Comparé à la sévérité de Jiang Chijing, le ton de Zheng Mingyi était décontracté, donnant à Jiang Chijing l’impression d’être trop curieux, de s’inquiéter de choses qui ne le concernaient pas.
À cet instant, Zheng Mingyi reprit la parole : « En parlant de ça, officier Jiang, puisque je vous ai laissé entendre mes histoires, ne devriez-vous pas me laisser entendre les vôtres aussi ? »
« J’ai un passé très ordinaire », répondit Jiang Chijing.
Sa famille avait toujours vécu dans l’aisance, ses parents entretenaient de bonnes relations. Bien qu’il eût une curiosité plus vive que la moyenne, il restait toujours parfaitement conscient des limites à ne pas franchir.
« Vous n’avez aucun passe-temps particulier ? » demanda Zheng Mingyi.
La vigilance de Jiang Chijing se réveilla aussitôt. Il aurait parié que Zheng Mingyi n’avait pas posé cette question au hasard.
Changeant de posture pour passer à l’offensive, il le fixa calmement et répliqua : « Tu ne le sais pas ? »
Zheng Mingyi arqua légèrement un sourcil, visiblement surpris par cette réponse. Un intérêt soutenu se figea dans son regard, et les coins de ses lèvres se retroussèrent imperceptiblement. « Je n’en suis pas certain. »
Il semblait qu’il ne fût pas encore complètement démasqué.
Style classique de Zheng Mingyi : Jiang Chijing le connaissait bien. Montrer délibérément un petit bout de queue, appâter l’autre, l’amener à mordre à l’hameçon, puis lui soutirer exactement l’information qu’il cherchait à obtenir.
Huh, il ne pensait pas que cette méthode fonctionnerait aussi bien.
Jiang Chijing consulta sa montre. « Il est presque temps. Tu peux retourner dans ta cellule. »
Par la suite, il apposa un « qualifié » sur le formulaire d’évaluation de Zheng Mingyi.
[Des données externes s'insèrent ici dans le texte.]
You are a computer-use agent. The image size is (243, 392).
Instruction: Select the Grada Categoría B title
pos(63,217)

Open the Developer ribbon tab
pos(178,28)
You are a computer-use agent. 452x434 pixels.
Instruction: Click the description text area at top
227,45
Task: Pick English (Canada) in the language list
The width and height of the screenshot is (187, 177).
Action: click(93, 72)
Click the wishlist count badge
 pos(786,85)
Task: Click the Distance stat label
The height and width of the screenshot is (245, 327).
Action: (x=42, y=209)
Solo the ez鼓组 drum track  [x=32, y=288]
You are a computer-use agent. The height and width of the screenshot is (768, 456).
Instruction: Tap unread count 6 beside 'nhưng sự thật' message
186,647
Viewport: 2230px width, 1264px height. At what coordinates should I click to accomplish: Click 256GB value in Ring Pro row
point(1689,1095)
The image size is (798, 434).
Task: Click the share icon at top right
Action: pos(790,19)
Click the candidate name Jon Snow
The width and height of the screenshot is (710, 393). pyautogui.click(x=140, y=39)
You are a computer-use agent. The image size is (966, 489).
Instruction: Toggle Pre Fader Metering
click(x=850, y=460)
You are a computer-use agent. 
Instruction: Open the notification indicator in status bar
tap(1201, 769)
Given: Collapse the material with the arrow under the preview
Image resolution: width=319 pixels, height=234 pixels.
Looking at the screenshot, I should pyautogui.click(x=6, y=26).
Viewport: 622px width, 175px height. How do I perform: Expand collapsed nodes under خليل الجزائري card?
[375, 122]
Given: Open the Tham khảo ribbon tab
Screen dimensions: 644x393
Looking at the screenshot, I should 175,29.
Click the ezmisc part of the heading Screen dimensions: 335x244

Puis, à l’heure du déjeuner, la silhouette de ce dernier réapparut dans la bibliothèque.
Il s’installa à sa place habituelle, dans le coin près des fenêtres, mais les autres détenus, aujourd’hui, se tenaient visiblement à distance de lui.
Jiang Chijing balaya la salle silencieuse du regard. Constatant que chacun lisait paisiblement et qu’aucune agitation ne se préparait, il se tourna paresseusement vers les dossiers, puis lança le logiciel de surveillance, activant le flux vidéo de la salle de loisirs voisine.
En réalité, Jiang Chijing ne vérifiait pas cet espace tous les jours. Les détenus devaient passer par la porte d’entrée de la bibliothèque pour s’y rendre. Il lui suffisait parfois d’un coup d’œil sur ceux qui sortaient pour deviner ce qui s’y passait.
S’ils fumaient ou jouaient aux cartes, il ne jugeait pas nécessaire d’ouvrir la caméra. Mais si les personnes impliquées éveillaient sa curiosité, alors c’était une autre histoire.
Par exemple, ce jour-là. Deux personnes allèrent ensemble dans la salle de récréation, dont l’un était le voyou qui était entré en prison en même temps que Zheng Mingyi, également le type qui lui avait peloté les fesses.
Tandis que l’autre était la célèbre « princesse » de la prison de Southside.
La raison pour laquelle un homme adulte portait un tel surnom tenait bien sûr à son tempérament débauché. Mais peu de gars en prison osaient jouer avec lui, parce qu’il était la « femme » de Xu Sheng.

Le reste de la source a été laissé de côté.